_Exercise data_
__________
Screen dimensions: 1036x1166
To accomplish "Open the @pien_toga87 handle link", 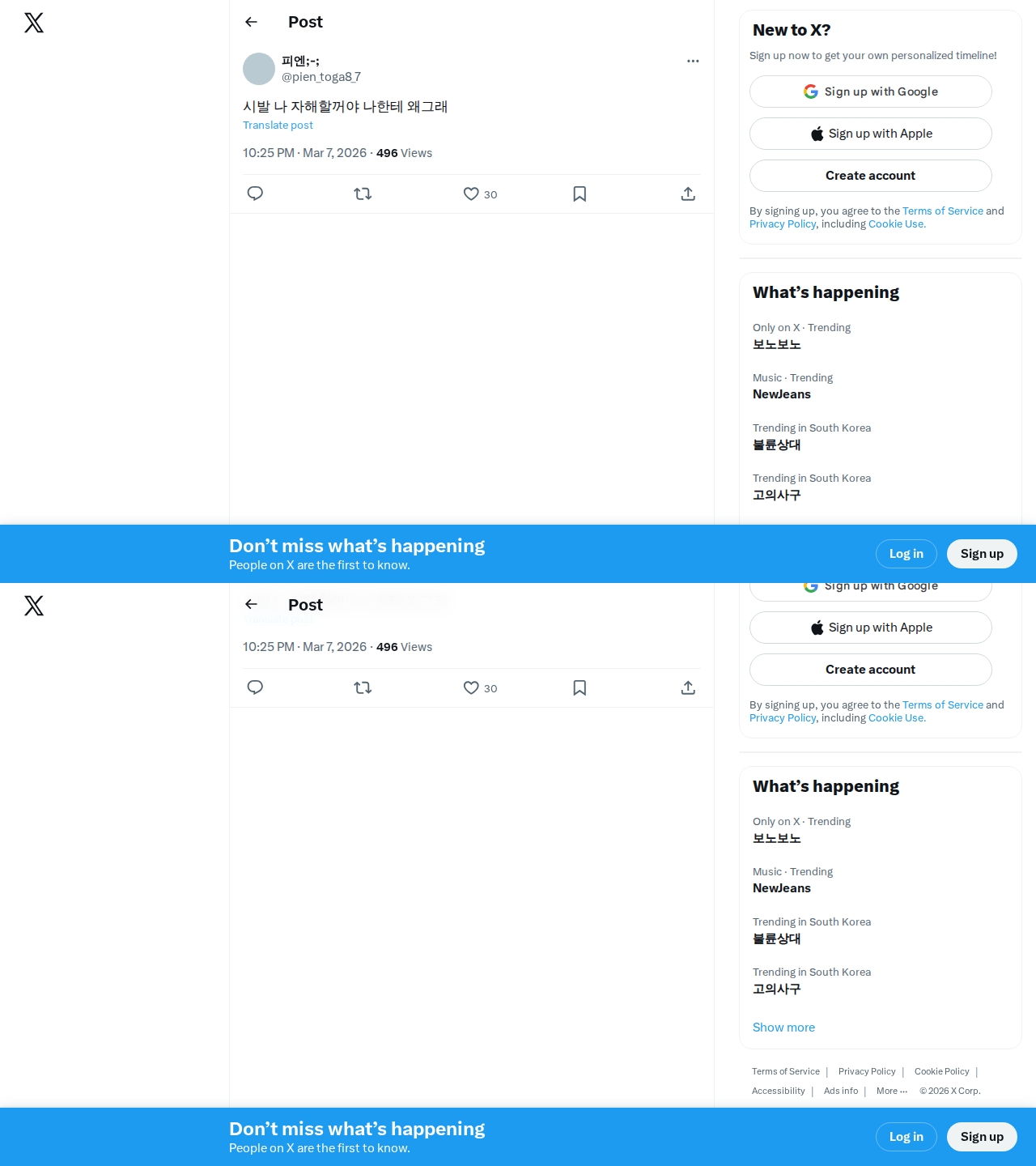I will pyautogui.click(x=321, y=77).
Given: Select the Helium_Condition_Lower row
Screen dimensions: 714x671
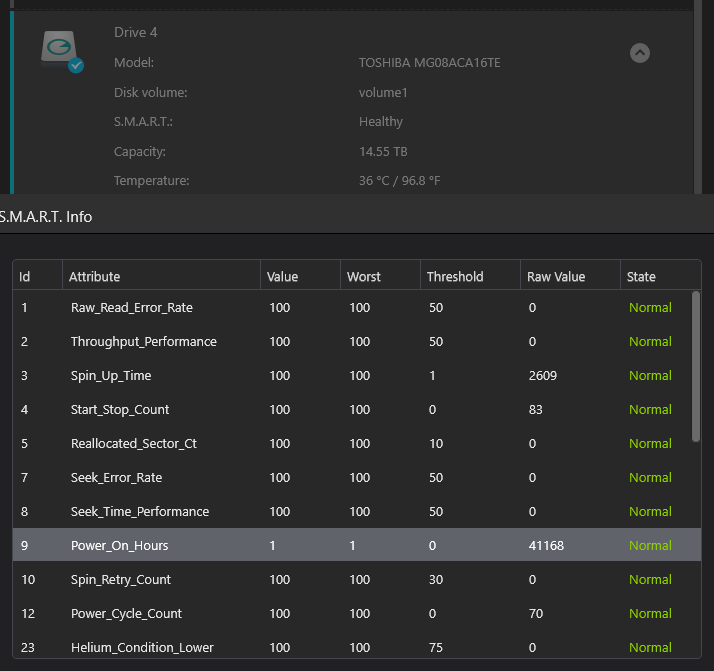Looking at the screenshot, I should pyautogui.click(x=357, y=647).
__________
_Task_
Nothing but the lines from the line containing "Given: Select the Helium_Condition_Lower row" through the last line of the material may be output, and they must be copied exactly, without pictures.

_Solution for this exercise_
Given: Select the Helium_Condition_Lower row
Screen dimensions: 714x671
Looking at the screenshot, I should pyautogui.click(x=357, y=647).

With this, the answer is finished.